Plage de Rafraf, un paradis défiguré.
À Rafraf, ville située à une soixantaine de kilomètres de Tunis et à une quarantaine de kilomètres de Bizerte, la nature est malmenée, polluée et outragée, le domaine maritime et forestier piétiné, squatté et accaparé, et l’espace autrefois verdoyant rongé par un bétonnisation galopante.
Par Abderrahman Jerraya *
L’histoire a commencé il y a une trentaine d’années lorsque les autorités locales s’avisèrent que le paisible village dénommé Dhar Ayed, qui a les pieds dans l’eau, était débordé, submergé par l’assaut de plus en plus grandissant des estivants. Ceux-ci moyennant la location bon marché, parfois à la petite semaine, d’un studio, d’un appartement, d’une maison venaient nombreux, attirés par une nature belle et généreuse. Plage au sable quasi blanc s’étendant à perte de vue, eau cristalline, colline boisée.

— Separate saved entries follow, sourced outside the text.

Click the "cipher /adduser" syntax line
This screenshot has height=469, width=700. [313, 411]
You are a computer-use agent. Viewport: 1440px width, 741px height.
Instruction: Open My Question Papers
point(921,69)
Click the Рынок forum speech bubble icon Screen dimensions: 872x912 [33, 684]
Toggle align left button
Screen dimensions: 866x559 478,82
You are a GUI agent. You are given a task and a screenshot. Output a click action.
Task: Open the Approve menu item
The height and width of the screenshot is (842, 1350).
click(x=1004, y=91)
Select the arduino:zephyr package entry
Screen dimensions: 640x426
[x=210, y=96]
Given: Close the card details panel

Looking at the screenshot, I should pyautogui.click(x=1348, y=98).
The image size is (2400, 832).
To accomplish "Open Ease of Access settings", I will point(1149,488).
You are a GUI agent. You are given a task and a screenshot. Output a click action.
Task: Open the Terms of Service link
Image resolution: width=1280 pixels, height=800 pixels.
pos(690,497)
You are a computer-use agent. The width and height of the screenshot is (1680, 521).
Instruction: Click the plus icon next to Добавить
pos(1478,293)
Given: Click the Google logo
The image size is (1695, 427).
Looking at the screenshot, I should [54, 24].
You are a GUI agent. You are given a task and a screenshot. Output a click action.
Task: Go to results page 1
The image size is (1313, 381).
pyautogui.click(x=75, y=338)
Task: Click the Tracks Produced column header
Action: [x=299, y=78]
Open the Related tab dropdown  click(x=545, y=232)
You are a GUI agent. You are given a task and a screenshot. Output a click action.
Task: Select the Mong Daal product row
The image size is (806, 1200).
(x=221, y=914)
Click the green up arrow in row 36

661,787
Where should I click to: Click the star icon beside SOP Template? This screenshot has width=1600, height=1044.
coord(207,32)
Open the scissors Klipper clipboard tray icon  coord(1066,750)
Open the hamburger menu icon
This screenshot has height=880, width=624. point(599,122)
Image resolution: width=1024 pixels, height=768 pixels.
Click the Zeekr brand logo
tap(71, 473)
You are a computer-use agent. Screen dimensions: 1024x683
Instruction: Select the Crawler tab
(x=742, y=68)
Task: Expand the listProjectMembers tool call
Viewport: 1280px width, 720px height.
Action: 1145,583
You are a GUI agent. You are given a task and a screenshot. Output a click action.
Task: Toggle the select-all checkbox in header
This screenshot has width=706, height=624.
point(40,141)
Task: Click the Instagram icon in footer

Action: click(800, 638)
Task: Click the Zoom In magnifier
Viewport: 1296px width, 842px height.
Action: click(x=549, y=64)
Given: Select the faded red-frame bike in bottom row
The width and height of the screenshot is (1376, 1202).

Mauvaise gestion locale des eaux usées
Cet afflux de «touristes» n’a cependant pas tardé à poser de gros problèmes notamment en matière d’évacuation des eaux usées. Celles-ci devenues trop abondantes ne pouvaient plus comme par le passé être rejetées directement à la mer toute proche, sous peine de rendre l’eau impropre aux baignades.
Alors lesdites autorités ont eu l’idée de collecter ces eaux usées dans une fosse creusée à même la plage de les pomper et les refouler vers un oued se trouvant à quelque encablure du village sus mentionné, en prenant le soin de construire quelques digues de rétention. Ce faisant, elles pensaient avoir résolu le problème.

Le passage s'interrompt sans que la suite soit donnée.